Stored data entries:
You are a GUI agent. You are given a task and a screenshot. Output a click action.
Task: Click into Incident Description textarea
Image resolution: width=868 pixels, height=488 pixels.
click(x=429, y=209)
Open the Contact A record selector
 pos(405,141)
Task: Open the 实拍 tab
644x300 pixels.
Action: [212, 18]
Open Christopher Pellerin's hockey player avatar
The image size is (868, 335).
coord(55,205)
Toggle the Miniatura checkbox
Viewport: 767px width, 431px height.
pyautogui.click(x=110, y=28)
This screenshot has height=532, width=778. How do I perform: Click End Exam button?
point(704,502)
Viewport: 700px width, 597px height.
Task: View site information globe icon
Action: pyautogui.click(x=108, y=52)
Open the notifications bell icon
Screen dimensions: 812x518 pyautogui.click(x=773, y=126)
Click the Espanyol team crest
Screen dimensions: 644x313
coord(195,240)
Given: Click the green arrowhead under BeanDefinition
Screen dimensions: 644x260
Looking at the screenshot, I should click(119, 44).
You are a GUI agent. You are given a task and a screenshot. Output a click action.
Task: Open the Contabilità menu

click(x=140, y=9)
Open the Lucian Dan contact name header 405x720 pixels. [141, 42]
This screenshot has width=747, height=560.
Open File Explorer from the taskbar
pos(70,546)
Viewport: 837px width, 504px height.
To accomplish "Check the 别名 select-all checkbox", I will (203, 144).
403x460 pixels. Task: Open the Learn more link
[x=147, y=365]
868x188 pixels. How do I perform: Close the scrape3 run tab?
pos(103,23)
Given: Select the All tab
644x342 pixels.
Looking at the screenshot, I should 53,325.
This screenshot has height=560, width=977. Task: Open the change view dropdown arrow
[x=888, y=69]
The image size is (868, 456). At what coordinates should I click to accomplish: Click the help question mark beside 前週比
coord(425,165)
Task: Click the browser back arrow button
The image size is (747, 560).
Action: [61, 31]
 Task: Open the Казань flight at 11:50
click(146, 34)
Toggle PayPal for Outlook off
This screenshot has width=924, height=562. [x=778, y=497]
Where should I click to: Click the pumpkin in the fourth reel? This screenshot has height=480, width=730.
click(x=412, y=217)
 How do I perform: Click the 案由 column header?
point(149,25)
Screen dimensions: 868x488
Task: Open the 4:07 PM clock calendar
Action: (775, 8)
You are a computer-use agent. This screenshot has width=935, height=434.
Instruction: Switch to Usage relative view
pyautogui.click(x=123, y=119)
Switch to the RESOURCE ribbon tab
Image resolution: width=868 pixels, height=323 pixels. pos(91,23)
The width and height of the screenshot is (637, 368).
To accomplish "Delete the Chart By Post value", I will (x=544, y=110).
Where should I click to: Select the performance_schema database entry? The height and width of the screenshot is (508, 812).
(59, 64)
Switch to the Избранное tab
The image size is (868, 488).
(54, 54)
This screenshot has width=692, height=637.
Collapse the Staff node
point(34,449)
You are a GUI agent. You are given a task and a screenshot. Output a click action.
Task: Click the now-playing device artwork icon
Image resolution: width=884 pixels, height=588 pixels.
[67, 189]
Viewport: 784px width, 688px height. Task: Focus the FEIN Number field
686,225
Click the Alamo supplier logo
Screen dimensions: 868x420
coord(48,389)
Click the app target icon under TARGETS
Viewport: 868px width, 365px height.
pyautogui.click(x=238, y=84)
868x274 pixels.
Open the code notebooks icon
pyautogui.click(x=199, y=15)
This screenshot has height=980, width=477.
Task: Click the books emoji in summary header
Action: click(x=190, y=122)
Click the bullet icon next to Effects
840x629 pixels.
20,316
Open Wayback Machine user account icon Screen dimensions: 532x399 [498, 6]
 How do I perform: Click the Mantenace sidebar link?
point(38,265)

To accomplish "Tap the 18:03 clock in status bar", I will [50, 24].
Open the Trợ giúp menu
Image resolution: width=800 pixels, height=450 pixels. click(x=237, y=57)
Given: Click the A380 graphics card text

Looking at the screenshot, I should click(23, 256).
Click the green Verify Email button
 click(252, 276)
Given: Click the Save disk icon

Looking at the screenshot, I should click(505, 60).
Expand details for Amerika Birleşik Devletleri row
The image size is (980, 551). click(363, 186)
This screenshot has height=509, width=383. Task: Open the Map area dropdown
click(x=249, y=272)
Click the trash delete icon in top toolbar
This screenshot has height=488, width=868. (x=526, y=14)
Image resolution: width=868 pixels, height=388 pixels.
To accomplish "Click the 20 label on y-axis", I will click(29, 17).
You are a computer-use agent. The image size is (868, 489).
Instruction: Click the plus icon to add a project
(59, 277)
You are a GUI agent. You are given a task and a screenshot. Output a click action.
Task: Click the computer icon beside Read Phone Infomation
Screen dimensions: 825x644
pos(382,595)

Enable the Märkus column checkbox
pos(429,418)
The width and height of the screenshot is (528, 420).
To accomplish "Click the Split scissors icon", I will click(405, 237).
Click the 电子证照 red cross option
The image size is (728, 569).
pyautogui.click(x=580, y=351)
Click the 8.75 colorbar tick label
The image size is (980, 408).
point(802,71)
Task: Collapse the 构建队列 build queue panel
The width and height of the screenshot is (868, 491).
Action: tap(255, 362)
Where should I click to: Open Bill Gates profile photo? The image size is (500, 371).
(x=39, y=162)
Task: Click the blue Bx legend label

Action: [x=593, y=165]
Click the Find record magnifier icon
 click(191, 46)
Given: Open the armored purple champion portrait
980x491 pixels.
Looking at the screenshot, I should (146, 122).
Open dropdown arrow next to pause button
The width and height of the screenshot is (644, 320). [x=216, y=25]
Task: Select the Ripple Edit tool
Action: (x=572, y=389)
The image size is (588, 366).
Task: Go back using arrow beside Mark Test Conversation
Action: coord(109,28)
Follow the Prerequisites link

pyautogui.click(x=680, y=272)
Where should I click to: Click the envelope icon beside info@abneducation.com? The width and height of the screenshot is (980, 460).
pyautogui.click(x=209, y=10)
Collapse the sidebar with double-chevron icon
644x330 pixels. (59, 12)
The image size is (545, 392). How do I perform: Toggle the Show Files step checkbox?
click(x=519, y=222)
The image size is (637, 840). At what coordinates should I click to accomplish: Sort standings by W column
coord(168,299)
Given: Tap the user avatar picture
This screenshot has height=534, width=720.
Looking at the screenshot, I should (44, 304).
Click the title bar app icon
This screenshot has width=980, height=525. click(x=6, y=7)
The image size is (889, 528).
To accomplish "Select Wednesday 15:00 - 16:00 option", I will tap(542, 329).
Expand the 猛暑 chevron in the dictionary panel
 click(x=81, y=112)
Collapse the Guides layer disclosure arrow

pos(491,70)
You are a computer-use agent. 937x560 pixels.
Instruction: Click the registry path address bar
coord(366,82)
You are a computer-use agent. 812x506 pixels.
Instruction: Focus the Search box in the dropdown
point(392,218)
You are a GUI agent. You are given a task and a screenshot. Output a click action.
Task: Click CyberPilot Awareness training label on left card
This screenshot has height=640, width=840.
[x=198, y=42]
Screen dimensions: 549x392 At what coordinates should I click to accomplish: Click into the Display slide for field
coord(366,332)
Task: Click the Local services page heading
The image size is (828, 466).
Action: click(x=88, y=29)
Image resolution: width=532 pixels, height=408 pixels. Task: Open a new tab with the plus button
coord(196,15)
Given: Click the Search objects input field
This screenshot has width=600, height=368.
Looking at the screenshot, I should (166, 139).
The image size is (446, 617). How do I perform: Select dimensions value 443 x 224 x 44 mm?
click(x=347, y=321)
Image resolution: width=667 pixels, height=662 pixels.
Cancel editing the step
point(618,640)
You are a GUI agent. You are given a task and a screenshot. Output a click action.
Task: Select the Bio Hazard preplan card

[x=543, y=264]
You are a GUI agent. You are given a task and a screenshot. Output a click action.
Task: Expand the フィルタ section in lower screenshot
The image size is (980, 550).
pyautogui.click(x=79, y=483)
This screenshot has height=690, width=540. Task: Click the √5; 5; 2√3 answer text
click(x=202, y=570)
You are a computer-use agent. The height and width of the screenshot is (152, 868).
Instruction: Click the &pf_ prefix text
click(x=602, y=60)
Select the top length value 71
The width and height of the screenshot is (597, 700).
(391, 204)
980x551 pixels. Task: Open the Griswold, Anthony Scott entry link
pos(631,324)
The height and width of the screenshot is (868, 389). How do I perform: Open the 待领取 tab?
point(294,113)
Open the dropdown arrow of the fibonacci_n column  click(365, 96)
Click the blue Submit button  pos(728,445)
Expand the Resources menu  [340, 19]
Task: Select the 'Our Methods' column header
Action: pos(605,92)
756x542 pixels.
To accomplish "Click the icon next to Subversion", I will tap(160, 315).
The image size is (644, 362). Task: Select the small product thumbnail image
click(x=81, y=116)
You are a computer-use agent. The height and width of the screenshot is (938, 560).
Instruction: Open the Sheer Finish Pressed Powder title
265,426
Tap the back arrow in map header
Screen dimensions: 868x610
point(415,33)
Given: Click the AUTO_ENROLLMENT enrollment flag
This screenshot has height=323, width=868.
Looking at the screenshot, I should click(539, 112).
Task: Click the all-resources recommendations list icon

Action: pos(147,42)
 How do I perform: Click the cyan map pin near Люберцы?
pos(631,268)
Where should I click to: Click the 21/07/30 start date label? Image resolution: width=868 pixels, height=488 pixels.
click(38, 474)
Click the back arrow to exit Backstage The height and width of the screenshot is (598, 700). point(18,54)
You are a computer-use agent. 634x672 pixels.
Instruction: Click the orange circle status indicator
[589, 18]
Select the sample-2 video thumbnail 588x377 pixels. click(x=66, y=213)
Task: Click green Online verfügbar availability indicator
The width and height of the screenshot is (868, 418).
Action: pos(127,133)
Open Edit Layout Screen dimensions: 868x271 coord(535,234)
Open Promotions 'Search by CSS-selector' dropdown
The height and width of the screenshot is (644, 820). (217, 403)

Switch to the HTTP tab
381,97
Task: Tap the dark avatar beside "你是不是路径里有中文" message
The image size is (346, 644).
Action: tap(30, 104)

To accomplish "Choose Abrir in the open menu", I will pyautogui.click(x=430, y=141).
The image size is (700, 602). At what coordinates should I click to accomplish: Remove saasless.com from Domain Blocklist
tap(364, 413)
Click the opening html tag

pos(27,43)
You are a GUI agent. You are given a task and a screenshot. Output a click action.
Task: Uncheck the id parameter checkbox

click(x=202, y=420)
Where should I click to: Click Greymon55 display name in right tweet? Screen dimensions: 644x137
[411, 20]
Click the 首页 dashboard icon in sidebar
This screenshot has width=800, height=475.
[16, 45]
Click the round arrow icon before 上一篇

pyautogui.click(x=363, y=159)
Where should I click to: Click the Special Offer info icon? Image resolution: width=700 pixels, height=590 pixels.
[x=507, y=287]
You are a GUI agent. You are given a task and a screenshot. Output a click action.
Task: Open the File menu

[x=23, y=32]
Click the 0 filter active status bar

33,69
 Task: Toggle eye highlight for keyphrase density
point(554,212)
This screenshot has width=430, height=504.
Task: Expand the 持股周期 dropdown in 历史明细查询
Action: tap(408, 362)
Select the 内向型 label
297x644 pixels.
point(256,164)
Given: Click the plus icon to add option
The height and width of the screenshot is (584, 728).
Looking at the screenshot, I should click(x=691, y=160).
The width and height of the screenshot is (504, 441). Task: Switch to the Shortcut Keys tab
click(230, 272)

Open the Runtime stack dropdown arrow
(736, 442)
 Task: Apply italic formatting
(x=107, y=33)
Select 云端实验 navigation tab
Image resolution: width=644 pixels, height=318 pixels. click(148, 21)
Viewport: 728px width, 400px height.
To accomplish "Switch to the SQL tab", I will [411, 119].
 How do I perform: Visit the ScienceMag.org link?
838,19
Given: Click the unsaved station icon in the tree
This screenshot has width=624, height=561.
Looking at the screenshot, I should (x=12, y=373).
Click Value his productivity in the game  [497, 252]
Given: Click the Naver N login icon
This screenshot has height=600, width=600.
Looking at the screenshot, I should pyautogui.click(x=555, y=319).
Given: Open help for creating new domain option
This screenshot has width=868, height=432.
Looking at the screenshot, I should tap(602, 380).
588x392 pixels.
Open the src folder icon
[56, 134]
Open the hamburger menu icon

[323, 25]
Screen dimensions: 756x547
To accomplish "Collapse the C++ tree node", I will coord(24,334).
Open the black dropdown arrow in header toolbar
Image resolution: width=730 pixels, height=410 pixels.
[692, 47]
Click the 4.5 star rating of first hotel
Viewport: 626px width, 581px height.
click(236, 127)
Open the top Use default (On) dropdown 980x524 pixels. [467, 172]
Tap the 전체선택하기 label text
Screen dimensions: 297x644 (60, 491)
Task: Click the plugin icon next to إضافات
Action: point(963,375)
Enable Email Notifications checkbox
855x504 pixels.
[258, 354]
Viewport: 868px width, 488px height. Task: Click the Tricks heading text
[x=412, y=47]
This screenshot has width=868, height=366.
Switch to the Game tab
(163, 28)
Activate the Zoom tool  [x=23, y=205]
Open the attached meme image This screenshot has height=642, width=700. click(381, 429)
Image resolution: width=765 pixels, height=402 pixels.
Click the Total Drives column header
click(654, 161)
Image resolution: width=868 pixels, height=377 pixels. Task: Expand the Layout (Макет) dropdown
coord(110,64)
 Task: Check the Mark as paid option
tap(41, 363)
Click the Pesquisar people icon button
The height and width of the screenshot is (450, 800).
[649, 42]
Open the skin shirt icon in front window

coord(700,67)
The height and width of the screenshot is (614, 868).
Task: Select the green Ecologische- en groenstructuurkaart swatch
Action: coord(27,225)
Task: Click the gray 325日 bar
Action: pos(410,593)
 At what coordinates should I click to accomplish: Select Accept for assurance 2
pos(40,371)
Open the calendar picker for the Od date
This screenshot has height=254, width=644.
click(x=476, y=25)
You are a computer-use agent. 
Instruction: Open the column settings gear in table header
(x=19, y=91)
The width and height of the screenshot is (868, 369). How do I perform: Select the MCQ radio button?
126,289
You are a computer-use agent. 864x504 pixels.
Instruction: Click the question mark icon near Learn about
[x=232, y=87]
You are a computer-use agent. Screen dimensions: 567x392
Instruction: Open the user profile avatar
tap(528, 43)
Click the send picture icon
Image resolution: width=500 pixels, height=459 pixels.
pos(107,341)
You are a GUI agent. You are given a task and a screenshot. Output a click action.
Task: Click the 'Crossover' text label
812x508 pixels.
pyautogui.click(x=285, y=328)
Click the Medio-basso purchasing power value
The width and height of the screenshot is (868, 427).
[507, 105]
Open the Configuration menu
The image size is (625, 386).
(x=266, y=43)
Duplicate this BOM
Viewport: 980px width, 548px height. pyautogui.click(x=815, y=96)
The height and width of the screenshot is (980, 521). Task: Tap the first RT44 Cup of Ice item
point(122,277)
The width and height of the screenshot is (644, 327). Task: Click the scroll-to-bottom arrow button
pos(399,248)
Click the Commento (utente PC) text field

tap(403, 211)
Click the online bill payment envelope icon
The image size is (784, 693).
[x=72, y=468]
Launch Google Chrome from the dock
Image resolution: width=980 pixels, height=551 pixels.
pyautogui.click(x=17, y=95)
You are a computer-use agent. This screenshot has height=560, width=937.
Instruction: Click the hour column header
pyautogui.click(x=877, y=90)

■ **What needs to be done**
Search the entries for the word "computer" and pick out every line that holds it.

■ **Answer below**
You are a computer-use agent. This screenshot has width=935, height=434.
You are a computer-use agent. The image size is (868, 489).
Task: Click the computer icon beside Read Phone Infomation
You are a computer-use agent. 937x560 pixels.
You are a computer-use agent. 812x506 pixels.
You are a computer-use agent. The height and width of the screenshot is (152, 868).
You are a computer-use agent. The height and width of the screenshot is (938, 560).
You are a computer-use agent. 634x672 pixels.
You are a computer-use agent. 
You are a computer-use agent. 864x504 pixels.
You are a computer-use agent. Screen dimensions: 567x392
You are a computer-use agent. This screenshot has height=560, width=937.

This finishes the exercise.